What lines of the data below hold the string "полурукав"? Copy each one out.

---*---

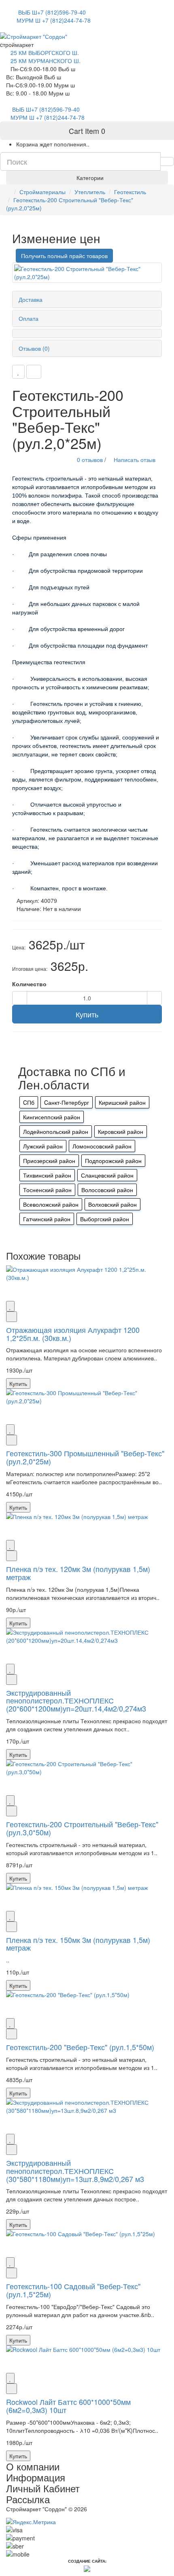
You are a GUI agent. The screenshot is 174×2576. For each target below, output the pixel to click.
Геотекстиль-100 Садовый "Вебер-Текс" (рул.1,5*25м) (73, 2290)
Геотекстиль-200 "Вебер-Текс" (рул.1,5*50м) (80, 2047)
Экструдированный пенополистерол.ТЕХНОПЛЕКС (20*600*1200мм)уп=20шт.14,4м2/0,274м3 (76, 1700)
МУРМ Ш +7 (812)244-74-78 (54, 20)
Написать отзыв (133, 459)
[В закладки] (18, 372)
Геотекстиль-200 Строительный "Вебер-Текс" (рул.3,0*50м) (82, 1828)
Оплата (28, 318)
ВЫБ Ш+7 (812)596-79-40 (51, 12)
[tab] (87, 299)
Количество (29, 984)
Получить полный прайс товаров (64, 256)
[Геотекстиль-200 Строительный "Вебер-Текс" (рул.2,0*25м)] (87, 273)
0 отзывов (90, 459)
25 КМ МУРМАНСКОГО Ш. (46, 61)
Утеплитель (89, 192)
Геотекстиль (130, 192)
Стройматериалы (42, 192)
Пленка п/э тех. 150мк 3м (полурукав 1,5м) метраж (78, 1943)
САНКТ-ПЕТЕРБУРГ (39, 4)
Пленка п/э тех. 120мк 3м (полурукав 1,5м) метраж (78, 1572)
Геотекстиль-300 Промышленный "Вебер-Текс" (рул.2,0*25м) (85, 1457)
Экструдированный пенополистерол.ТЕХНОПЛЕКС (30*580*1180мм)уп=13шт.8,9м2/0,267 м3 (75, 2170)
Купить (87, 1014)
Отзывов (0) (34, 348)
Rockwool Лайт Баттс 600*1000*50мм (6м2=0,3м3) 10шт (68, 2405)
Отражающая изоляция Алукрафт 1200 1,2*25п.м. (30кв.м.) (73, 1333)
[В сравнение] (33, 372)
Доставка (30, 299)
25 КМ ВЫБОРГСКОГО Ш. (45, 53)
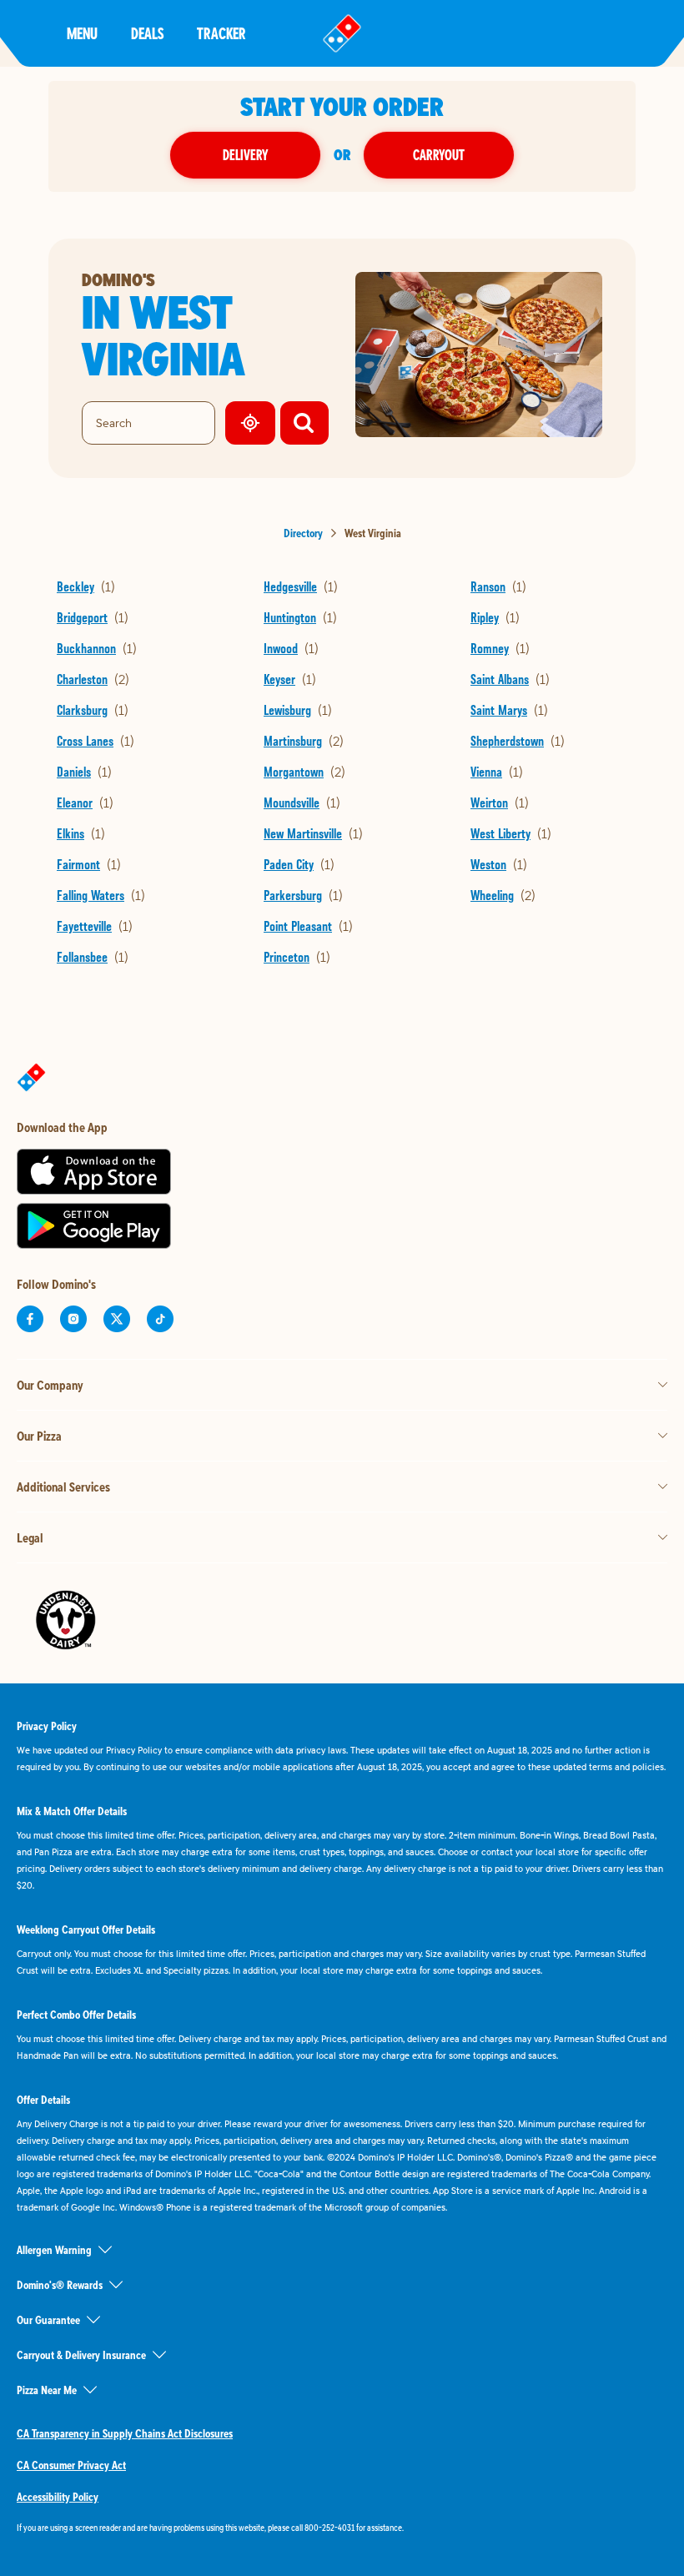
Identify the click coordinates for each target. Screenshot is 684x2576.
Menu (82, 33)
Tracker (221, 33)
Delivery (245, 154)
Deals (147, 33)
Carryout (439, 154)
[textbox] (342, 2527)
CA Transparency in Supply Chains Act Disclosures (125, 2433)
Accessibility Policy (57, 2496)
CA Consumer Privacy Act (71, 2465)
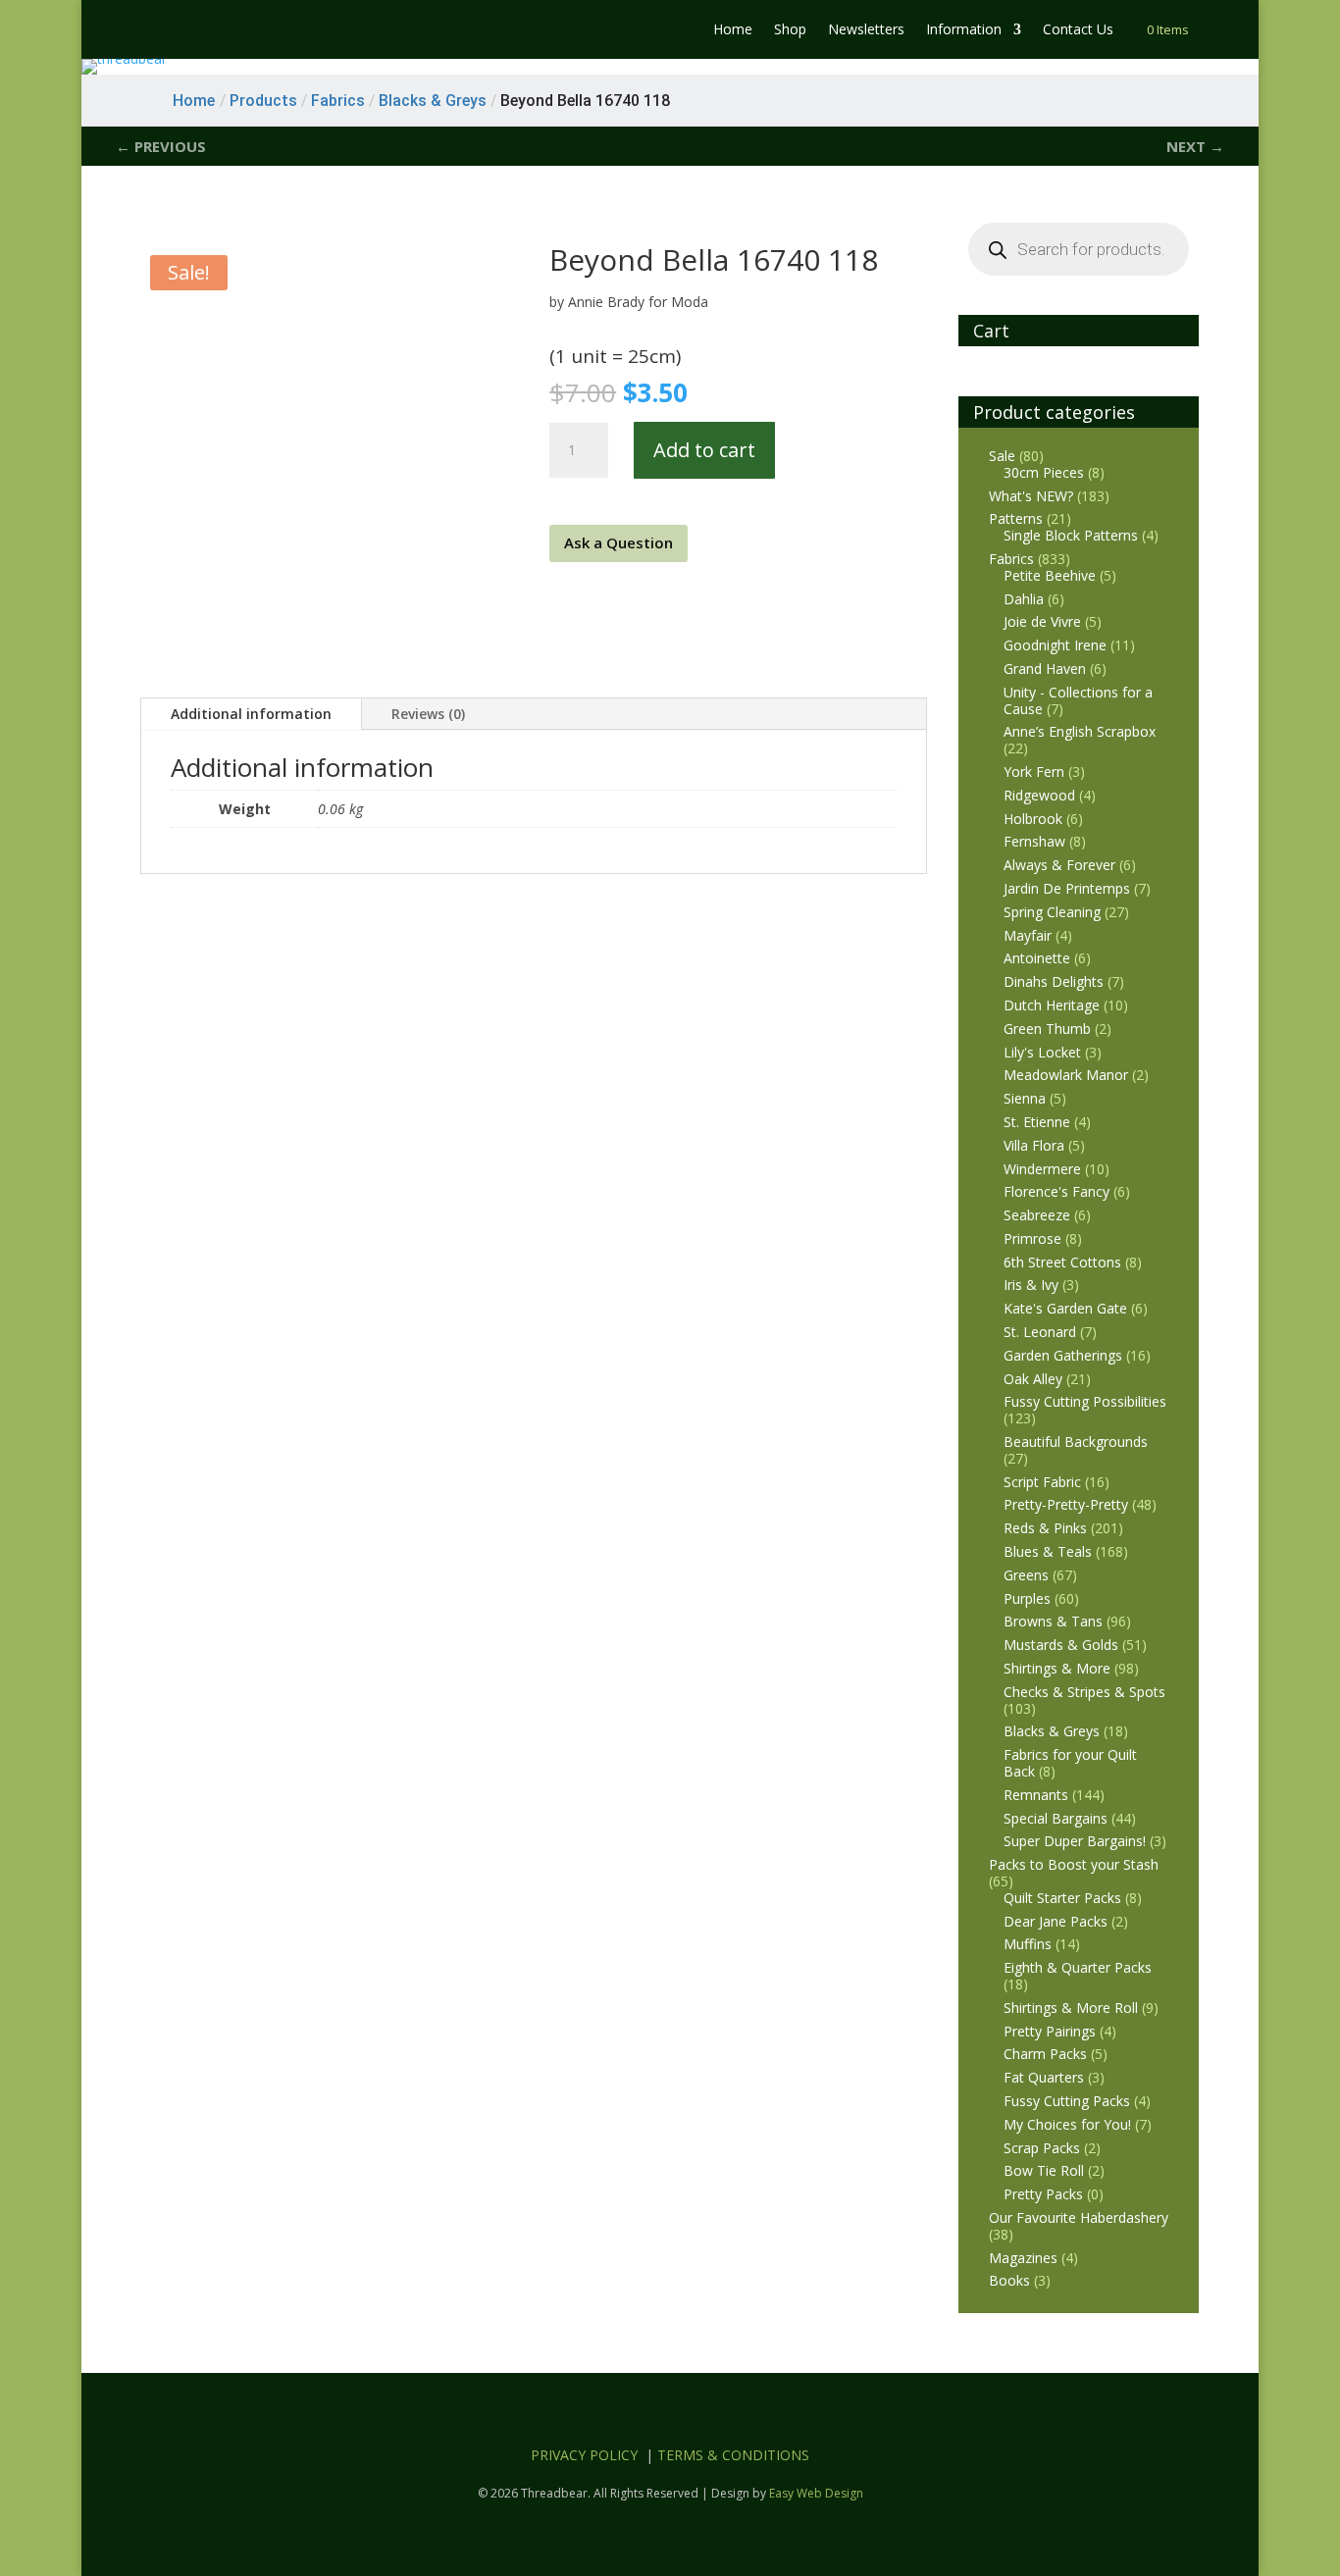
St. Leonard (1040, 1331)
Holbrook (1033, 818)
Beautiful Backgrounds (1076, 1441)
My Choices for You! (1067, 2124)
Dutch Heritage (1052, 1005)
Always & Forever (1059, 864)
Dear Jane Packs (1056, 1921)
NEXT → (1195, 146)
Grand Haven (1045, 668)
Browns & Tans (1053, 1621)
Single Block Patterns (1071, 535)
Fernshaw (1034, 841)
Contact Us (1078, 30)
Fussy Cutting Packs (1067, 2100)
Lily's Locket (1042, 1052)
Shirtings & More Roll (1071, 2007)
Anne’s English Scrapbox (1080, 731)
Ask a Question (618, 542)
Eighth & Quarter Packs (1078, 1967)
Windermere (1042, 1168)
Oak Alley (1033, 1378)
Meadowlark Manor (1066, 1074)
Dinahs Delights (1054, 981)
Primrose (1032, 1238)
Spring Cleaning (1052, 911)
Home (732, 30)
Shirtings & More (1057, 1668)
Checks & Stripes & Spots (1084, 1691)
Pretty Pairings (1050, 2031)
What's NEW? (1031, 496)
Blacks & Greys (1052, 1731)
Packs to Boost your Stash (1074, 1864)
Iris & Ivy (1031, 1284)
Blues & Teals (1048, 1551)
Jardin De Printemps (1067, 888)
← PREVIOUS (161, 146)
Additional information (251, 713)
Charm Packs (1045, 2053)
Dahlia (1024, 599)
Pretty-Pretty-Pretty (1066, 1504)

---*---

**Result of this exercise**
Пленка п/э тех. 150мк 3м (полурукав 1,5м) метраж (78, 1943)
Пленка п/э тех. 120мк 3м (полурукав 1,5м) метраж (78, 1572)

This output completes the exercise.